In [None]:
# 查看工作路径
import os

print(os.getcwd())


# 修改工作路径
import os
from google.colab import drive
drive.mount('/content/drive')

path = "/content/drive/MyDrive/ML"
os.chdir(path)
print(os.getcwd())

首先要对数据进行预处理。
这里先求出每个故障类型、每个特征的平均值，然后用这个平均值填入源文件。

In [None]:
import pandas as pd
from sklearn.model_selection import train_test_split

# 加载数据
df = pd.read_csv('./train_10000.csv')

# 处理缺失值
for label in range(6):
    for feature in range(107):
        feature_name = f'feature{feature}'
        mean_value = df[df['label'] == label][feature_name].mean()
        df.loc[(df['label'] == label) & (df[feature_name].isnull()), feature_name] = mean_value

# 保存处理后的文件
df.to_csv('./train_10000_filled.csv', index=False)

# 分割数据集
train, validation_and_test = train_test_split(df, test_size=0.3, random_state=42)
validation, test = train_test_split(validation_and_test, test_size=0.5, random_state=42)

# 保存分割后的数据集
train.to_csv('./train_set.csv', index=False)
validation.to_csv('./validation_set.csv', index=False)
test.to_csv('./test_set.csv', index=False)


然后用随机森林，对每一个故障类型求出不同的特征对其重要性。

In [None]:
import seaborn as sns
import matplotlib.pyplot as plt
import pandas as pd
from sklearn.ensemble import RandomForestClassifier
from sklearn.model_selection import StratifiedKFold
import numpy as np

# 初始一个空的DataFrame用于存储所有故障类型的特征重要性
df = pd.read_csv('./train_10000_filled.csv')

# 获取特征和标签
X = df.iloc[:, 1:-1]  # 取feature0到feature106作为特征
y = df['label']  # 取'label'列作为标签

all_importances = pd.DataFrame(index=X.columns)

# 使用分层K折交叉验证
skf = StratifiedKFold(n_splits=5)

for fault_type in range(6):
    # 对于每个故障类型，我们将该类型标记为1，其他类型标记为0
    y_binary = (y == fault_type).astype(int)

    feature_importances = []

    for train_index, test_index in skf.split(X, y_binary):
        # 训练随机森林分类器
        clf = RandomForestClassifier(n_estimators=100, random_state=0, max_depth=5, min_samples_split=10)
        clf.fit(X.iloc[train_index], y_binary.iloc[train_index])

        # 获取并存储特征重要性
        feature_importances.append(clf.feature_importances_)

    # 通过所有交叉验证的平均值获取特征重要性
    all_importances[f'FaultType {fault_type}'] = np.mean(feature_importances, axis=0)

# 保存特征重要性到CSV文件
all_importances.to_csv('./all_feature_importances.csv')



创建热力图，看的更直观哪些特征影响力大

In [None]:
# 创建热力图
plt.figure(figsize=(10, 20))
sns.heatmap(all_importances, cmap='Blues')

━━━━━━━━━━━━━━━━

### 书面任务 1
判断下列三项说法是否与原文相符，每项回答“是”或“否”，并一字不差地引用原文中起决定作用的文字：(a) 缺失值是用每个故障类型、每个特征的平均值来填补的；(b) 随机森林分类器使用了200棵树；(c) 分层交叉验证将数据分成5折。
### 书面任务 2
请把原文中从“# 通过所有交叉验证的平均值获取特征重要性”往下一直到“plt.figure(figsize=(10, 20))”的全部内容一字不差地抄写出来。
这些数据行与原文没有关系。

### 数据行
━━━━━━━━━━━━━━━━

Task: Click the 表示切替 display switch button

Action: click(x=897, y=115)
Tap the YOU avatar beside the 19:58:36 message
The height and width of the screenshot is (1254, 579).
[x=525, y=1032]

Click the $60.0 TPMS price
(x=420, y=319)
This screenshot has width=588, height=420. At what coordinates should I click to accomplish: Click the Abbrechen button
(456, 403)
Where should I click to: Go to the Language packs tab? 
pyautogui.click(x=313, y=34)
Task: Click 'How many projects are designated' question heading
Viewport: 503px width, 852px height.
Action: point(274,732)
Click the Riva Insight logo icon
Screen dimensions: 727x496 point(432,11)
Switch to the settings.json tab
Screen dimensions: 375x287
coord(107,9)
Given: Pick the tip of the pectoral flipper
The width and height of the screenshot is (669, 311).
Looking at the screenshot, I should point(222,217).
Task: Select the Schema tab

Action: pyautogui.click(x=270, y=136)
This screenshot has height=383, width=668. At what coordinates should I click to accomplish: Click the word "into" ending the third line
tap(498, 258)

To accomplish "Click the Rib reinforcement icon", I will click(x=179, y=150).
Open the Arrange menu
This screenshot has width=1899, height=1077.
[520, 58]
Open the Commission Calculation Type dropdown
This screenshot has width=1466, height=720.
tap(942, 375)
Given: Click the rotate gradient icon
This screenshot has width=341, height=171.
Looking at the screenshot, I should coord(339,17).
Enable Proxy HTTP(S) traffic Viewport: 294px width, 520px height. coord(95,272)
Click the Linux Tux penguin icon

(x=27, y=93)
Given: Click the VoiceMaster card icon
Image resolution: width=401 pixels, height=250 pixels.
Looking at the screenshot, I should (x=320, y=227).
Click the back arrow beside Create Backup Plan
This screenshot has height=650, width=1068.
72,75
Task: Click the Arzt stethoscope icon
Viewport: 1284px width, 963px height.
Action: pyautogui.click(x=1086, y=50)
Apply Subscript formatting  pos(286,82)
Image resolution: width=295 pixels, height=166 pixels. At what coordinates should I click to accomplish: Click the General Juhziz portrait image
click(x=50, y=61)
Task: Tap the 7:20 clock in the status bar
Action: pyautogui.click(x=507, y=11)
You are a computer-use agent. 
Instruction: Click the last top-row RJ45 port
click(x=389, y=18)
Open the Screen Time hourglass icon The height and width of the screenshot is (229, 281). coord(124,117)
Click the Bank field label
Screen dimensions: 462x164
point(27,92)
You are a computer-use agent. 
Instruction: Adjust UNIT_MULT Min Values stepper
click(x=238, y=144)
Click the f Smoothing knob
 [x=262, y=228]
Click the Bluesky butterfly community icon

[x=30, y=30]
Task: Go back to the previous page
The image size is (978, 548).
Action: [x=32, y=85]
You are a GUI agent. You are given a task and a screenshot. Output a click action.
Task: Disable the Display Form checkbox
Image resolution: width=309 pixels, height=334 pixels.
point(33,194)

━━━━━━━━━━━━━━━━

### 正确结果 1
(a) 是。“先求出每个故障类型、每个特征的平均值，然后用这个平均值填入源文件”
(b) 否。“n_estimators=100”
(c) 是。“StratifiedKFold(n_splits=5)”

### 正确结果 2
# 通过所有交叉验证的平均值获取特征重要性
    all_importances[f'FaultType {fault_type}'] = np.mean(feature_importances, axis=0)

# 保存特征重要性到CSV文件
all_importances.to_csv('./all_feature_importances.csv')



创建热力图，看的更直观哪些特征影响力大

In [None]:
# 创建热力图
plt.figure(figsize=(10, 20))